- A cancer researcher has data about the genotype of 90 patients and wants to understand who might develop cancer.
- A marketing manager has gathered Data on about 20 000 customers, among which 100 have churned.
These are examples of small datasets with no known data distribution available to professionals. Do the use of small data sets without a known data distribution mean no possibility to use Machine Learning?
At MyDataModels, we have designed a Machine Learning Platform, TADA. It can be used by anybody and performs well on small data sets without a known data distribution. In this article, we’re going to share with you how we’re doing it.

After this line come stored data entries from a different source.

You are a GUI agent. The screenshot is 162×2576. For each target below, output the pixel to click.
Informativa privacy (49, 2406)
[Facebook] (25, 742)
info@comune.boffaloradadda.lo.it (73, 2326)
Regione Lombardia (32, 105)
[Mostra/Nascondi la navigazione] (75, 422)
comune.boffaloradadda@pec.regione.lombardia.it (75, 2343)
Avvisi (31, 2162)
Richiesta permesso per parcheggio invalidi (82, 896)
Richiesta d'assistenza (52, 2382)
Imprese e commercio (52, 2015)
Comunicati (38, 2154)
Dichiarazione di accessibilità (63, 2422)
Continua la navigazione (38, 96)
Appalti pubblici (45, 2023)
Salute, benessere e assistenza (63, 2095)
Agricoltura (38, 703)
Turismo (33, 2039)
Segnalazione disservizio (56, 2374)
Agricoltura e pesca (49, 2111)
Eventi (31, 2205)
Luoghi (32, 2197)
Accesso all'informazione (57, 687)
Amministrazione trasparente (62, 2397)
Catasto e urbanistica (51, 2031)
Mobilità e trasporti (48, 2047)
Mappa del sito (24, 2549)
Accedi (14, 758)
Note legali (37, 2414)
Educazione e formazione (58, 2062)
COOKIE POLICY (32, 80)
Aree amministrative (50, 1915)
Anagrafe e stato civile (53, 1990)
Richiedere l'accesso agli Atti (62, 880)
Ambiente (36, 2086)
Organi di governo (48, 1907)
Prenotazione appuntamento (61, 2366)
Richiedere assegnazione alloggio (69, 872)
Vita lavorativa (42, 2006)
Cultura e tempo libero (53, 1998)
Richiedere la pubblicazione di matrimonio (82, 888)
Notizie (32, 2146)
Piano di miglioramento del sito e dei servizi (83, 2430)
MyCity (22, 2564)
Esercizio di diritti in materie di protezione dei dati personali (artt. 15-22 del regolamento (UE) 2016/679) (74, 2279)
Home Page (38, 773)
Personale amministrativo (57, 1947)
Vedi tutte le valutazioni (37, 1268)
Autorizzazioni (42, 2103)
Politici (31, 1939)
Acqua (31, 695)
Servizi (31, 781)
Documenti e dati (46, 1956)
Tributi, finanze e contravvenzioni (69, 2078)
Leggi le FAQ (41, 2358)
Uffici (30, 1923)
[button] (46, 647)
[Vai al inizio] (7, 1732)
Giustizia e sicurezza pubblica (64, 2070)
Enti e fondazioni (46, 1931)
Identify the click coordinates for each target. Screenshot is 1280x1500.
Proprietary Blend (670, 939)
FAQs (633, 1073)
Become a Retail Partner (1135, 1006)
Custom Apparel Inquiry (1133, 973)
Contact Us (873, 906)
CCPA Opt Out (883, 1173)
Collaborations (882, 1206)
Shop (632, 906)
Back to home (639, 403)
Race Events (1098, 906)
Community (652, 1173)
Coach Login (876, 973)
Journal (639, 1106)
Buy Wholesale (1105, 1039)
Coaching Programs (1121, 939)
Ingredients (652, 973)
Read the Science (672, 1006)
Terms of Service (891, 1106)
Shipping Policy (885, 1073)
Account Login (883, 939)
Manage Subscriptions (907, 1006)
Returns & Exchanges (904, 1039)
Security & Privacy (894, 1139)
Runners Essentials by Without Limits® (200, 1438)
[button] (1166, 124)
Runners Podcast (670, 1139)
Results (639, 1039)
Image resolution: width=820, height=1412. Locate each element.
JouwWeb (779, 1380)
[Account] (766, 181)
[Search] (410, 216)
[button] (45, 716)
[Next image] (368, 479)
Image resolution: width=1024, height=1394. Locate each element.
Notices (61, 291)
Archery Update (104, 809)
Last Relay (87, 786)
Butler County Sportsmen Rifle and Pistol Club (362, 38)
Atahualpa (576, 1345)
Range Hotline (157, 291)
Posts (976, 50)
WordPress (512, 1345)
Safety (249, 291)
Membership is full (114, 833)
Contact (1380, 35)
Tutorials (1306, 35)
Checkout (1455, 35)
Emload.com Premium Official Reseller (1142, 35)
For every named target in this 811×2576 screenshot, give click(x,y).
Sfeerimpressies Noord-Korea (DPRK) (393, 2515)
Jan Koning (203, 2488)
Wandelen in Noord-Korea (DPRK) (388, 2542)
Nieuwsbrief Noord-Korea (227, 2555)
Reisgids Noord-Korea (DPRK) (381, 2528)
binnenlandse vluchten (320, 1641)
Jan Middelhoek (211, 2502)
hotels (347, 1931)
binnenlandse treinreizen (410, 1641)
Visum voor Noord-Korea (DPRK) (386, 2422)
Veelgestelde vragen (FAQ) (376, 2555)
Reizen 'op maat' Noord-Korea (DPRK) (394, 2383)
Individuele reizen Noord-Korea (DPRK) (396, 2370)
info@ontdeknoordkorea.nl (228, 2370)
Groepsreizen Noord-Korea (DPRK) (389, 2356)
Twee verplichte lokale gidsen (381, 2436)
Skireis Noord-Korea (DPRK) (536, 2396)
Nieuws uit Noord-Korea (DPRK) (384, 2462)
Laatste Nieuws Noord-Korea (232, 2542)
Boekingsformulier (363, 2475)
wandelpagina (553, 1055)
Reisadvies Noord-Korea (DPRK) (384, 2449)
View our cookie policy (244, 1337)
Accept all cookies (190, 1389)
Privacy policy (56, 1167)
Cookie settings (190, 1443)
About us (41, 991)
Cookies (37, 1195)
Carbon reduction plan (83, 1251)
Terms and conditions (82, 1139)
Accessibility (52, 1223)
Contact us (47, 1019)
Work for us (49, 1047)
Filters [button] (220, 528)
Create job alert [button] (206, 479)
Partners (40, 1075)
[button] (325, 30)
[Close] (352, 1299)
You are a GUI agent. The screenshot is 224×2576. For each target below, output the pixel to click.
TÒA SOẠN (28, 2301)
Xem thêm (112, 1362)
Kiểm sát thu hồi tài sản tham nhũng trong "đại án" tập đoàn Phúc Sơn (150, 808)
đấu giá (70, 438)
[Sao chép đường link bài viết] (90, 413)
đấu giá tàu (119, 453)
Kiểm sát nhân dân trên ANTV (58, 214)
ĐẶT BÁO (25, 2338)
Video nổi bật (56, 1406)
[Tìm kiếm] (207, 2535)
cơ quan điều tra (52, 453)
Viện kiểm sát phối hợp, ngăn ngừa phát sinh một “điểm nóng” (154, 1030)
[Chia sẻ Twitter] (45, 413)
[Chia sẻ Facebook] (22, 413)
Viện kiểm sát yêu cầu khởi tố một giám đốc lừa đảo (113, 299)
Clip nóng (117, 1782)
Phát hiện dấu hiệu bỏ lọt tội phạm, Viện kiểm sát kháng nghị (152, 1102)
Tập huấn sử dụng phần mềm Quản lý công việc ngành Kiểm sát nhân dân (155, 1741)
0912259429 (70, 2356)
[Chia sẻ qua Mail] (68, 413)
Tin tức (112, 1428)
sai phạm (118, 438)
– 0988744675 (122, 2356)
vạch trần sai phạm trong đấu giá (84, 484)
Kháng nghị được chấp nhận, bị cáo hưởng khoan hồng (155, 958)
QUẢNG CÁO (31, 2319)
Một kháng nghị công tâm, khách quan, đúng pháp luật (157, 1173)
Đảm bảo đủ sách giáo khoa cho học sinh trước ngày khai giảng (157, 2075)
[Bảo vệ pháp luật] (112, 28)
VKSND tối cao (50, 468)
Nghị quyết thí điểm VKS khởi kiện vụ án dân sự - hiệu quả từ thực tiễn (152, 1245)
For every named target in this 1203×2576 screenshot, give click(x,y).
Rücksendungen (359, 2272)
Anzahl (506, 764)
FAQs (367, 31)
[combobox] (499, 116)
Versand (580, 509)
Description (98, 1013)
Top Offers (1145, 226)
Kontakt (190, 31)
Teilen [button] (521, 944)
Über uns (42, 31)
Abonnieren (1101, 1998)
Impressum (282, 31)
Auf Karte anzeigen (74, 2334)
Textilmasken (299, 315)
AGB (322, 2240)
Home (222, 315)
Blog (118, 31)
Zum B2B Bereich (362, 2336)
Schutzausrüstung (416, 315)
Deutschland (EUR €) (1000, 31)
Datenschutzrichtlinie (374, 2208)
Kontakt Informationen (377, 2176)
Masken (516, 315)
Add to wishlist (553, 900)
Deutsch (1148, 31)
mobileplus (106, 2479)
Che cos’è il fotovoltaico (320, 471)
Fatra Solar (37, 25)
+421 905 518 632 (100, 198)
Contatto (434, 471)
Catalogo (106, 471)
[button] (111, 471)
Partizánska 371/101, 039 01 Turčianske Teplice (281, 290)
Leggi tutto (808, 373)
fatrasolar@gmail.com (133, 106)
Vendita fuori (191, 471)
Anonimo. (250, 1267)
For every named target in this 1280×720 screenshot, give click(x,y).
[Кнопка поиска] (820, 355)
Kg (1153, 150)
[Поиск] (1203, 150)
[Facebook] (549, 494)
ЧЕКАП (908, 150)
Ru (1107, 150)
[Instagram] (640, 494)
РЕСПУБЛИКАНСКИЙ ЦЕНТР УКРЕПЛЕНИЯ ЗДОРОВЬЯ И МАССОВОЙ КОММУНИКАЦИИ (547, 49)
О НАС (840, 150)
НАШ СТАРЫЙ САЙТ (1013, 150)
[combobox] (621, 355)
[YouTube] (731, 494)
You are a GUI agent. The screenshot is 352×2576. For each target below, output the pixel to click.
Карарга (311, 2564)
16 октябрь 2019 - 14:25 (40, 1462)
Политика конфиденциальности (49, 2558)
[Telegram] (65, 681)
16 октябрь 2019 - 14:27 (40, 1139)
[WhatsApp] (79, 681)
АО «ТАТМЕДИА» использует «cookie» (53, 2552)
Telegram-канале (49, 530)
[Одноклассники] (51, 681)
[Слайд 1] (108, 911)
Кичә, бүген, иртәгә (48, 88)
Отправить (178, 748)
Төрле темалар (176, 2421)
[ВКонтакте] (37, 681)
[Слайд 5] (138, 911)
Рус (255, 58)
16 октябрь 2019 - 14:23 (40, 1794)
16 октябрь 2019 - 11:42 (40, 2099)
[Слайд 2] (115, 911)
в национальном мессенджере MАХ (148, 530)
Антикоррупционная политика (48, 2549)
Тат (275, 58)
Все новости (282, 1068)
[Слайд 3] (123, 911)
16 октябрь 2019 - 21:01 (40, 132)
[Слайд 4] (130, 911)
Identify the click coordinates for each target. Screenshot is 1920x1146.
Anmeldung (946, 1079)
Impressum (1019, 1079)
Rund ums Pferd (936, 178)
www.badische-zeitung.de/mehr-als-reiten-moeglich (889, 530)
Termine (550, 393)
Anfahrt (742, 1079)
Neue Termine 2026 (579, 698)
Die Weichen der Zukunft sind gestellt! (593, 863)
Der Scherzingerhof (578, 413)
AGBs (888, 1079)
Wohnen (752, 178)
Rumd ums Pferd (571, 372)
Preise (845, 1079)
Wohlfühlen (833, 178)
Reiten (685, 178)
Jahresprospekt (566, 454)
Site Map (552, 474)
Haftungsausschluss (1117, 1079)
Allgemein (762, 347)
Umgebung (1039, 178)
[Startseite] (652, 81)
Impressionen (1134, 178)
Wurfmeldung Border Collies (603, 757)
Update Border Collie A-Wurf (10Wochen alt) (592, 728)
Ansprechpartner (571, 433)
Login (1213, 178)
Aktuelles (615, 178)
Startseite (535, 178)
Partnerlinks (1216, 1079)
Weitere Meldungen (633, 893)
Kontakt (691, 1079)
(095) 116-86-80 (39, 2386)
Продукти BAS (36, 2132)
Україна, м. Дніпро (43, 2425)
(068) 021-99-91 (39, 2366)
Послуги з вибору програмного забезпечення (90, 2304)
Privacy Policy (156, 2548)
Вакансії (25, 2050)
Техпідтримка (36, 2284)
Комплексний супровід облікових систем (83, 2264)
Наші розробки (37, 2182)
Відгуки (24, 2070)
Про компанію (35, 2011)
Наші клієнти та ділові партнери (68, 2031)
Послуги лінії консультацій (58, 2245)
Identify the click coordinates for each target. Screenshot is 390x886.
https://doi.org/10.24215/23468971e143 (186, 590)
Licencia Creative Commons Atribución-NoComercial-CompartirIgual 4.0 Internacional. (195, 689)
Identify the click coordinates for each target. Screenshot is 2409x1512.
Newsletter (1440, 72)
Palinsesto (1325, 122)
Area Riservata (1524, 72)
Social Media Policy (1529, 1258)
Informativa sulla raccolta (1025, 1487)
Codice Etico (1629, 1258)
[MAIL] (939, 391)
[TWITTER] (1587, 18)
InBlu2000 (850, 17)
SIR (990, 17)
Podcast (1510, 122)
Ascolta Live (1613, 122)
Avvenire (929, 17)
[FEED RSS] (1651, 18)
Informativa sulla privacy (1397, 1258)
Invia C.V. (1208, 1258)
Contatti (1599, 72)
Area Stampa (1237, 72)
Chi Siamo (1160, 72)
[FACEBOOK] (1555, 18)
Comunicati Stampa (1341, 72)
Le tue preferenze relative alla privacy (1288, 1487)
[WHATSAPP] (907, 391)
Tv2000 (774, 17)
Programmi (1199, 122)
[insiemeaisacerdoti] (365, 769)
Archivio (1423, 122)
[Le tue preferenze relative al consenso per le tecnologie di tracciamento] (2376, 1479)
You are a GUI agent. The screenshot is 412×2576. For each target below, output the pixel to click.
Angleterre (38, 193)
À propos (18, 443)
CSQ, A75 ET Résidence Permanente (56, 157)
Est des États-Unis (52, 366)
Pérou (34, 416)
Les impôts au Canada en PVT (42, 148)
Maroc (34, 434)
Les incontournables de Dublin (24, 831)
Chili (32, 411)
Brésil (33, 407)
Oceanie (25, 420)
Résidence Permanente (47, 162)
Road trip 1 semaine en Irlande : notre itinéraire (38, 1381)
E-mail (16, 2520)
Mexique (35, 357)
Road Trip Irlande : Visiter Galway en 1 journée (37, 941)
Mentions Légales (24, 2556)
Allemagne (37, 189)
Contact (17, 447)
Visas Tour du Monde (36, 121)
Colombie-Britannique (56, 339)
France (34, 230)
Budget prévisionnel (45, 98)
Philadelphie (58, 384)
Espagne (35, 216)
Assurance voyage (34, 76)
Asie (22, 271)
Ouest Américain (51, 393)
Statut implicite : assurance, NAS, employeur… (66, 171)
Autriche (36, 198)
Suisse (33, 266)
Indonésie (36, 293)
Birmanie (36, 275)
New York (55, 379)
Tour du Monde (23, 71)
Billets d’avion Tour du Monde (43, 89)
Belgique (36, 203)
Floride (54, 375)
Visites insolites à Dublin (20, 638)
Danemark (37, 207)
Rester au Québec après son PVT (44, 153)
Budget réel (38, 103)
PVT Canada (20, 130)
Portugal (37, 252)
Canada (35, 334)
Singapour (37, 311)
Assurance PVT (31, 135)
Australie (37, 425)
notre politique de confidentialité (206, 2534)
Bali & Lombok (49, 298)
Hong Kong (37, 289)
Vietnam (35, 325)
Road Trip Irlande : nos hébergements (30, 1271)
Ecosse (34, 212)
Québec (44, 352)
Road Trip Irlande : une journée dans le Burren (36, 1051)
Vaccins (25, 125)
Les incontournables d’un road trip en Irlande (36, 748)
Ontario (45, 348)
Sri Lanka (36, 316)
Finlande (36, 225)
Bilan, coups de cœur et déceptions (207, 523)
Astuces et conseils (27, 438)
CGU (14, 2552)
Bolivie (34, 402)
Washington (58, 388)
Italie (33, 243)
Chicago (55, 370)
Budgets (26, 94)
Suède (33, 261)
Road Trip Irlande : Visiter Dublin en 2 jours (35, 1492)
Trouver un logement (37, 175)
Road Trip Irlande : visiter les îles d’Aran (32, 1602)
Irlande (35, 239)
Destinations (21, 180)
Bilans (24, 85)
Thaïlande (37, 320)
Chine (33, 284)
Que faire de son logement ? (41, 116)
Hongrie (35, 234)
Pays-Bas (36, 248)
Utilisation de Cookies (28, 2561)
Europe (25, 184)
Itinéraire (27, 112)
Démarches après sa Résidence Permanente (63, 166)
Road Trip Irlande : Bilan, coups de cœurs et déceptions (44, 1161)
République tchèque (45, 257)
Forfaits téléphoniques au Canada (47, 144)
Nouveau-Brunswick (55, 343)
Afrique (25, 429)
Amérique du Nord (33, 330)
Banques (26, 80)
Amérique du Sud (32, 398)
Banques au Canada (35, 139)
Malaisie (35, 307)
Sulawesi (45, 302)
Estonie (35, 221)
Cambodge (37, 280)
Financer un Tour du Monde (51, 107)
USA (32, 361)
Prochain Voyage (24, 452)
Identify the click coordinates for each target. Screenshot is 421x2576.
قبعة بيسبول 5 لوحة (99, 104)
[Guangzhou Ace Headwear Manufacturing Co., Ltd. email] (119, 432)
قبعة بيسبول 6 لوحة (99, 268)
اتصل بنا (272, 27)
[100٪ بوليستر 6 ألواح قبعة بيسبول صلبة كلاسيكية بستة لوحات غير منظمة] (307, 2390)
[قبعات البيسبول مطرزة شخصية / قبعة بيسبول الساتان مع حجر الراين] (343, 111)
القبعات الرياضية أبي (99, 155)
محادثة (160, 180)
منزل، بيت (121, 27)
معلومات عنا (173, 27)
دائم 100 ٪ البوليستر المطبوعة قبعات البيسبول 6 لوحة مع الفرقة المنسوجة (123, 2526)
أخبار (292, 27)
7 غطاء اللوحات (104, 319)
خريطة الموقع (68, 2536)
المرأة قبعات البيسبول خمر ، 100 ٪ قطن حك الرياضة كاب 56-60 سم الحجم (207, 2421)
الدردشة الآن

We have no prior knowledge of the type of data used. Still, we believe that our users all deserve to have access to a powerful data analysis tool. That’s why the first pillar of our approach is to turn data into formulas, i.e., use symbolic regression.
We try to explore the scope of all possible mathematical formulas. We look for the ones that best predict the output variable using as input the input variables. We begin from a set of base functions like addition, multiplication, trigonometric functions, and square root. Even though it is challenging to create symbolic models, they have some very beneficial features.
For starters, a symbolic model is explicit, making it understandable and providing insight into the data. It is also simple, given that the optimization process will actively try to keep the formulas as short as possible. From a technical point of view, a symbolic model is very portable. Anyone can quickly implement it in any programming language without the need for complex data structures. TADA provides the code for the formulas generated in C++, Java and Python.
Global Optimization Under Constraints
Still, assuming that we do not know the data distribution at hand, whether a random variable or an exponential distribution. We use the concepts of global optimization under constraints, our second pillar. Why?
Because as a constraint, we choose to limit the complexity of the formulas generated. The goal of global optimization is to attain the globally best solution of models in the presence of multiple local optima. A constraint is a hard limit placed on a variable, which prevents us from going forever in specific directions.
The third pillar consists in the explicit use of non-parametric approaches. Parametric approaches assume a known data distribution, for instance, normal distribution of values or a “bell-shaped curve.” For example, weight is roughly a normal distribution. If you were to graph weight from a population, one would observe a typical bell-shaped curve.
We use non-parametric approaches in cases where parametric methods, i.e., Poisson distribution, are not appropriate. Non-parametric techniques can often be as potent as parametric ones.
When doing data science over unknown data distribution, we can use evolutionary algorithms.
In a nutshell, how come TADA is so performant on small datasets?
It uses symbolic regression, combined with global optimization under constraints and a non-parametric approach to its data distribution. All this, under the umbrella of its evolutionary algorithms.